David Altmejd commente l'œuvre Untitled 2 (Bodybuilders)
J’ai travaillé sur une série de géants dans laquelle je voulais explorer diverses manières de les concevoir. Il y avait donc des géants poilus, d’autres recouverts de miroir, d’autres encore en fils. L’un était constitué de moulages de mes mains. Leur action était volontairement ambiguë. Étaient-elles en train de former le corps? Ou bien, le détruisaient-elles? Creusaient-elles des trous, déplaçaient-elles la matière? Ou bien, simplement, touchaient-elles ce même corps, introduisant dès lors une dimension plus sensuelle? J’ai par la suite appliqué cette idée à des corps à taille humaine; ce furent les Bodybuilders, lesquels utilisent leurs propres mains pour transporter la matière et transformer leur corps.

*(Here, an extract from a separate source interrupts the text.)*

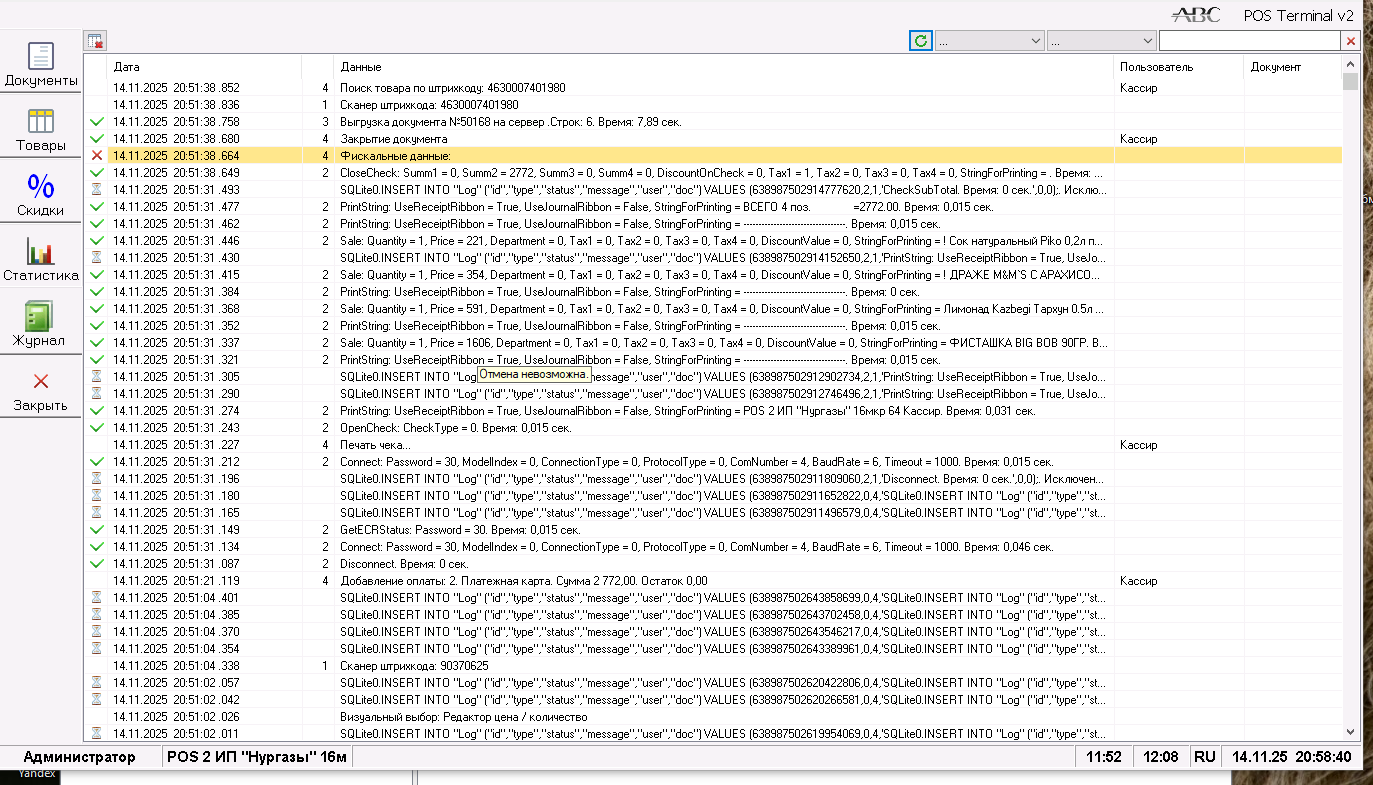The image size is (1373, 785).
Task: Click the RU language indicator in status bar
Action: coord(1204,757)
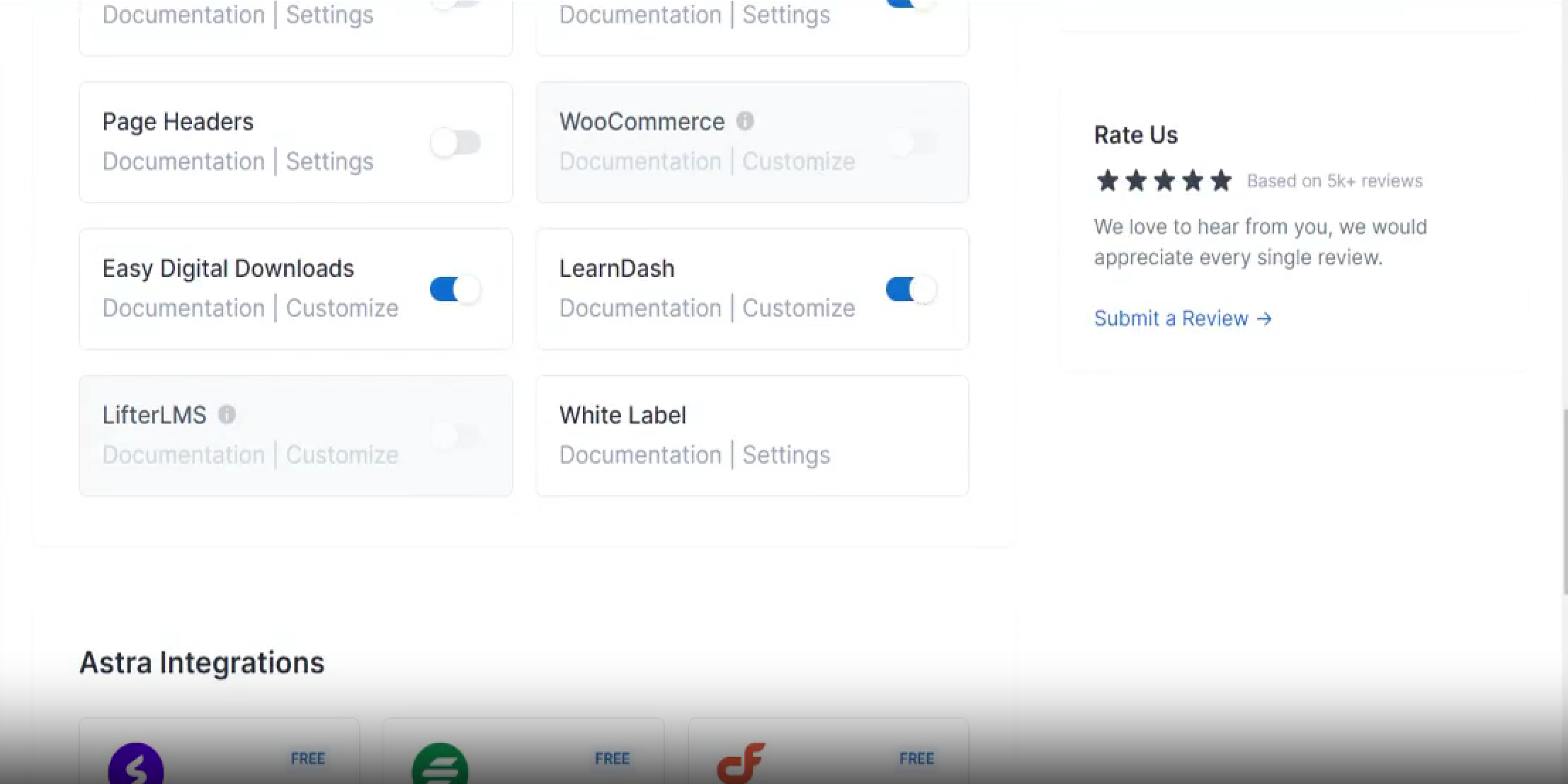Click the LifterLMS info icon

Plâtre, bois, mousse, jute
The Brant Foundation, Greenwich, Connecticut
Ce sont des corps qui sont capables de se construire eux-mêmes, c’est pour cela qu’ils s’appellent les Bodybuilders. Évidemment, « bodybuilder » fait référence à « culturiste », mais là ce n’est pas ça. C’est littéralement un corps qui se fait lui-même. Donc, il est capable d’utiliser ses propres mains pour aller chercher la matière à un certain endroit de son corps et la replacer ailleurs. On peut imaginer que ce sont ses mains – d’ailleurs sa tête est faite de mains – que ce sont ses mains dont il s’est servi pour construire tout son corps, et c’est pour cela qu’il s’appelle Bodybuilder. Et j’aime bien l’idée aussi, symbolique un peu, que la tête est faite avec des mains : j’aime l’idée que mes mains contiennent une intelligence et j’aime l’idée aussi que je comprends tout de manière physique. Donc dans ma tête, ma pensée, je comprends les choses en termes de matière. C’est pour cela que symboliquement, je trouvais approprié que la tête soit faite de mains.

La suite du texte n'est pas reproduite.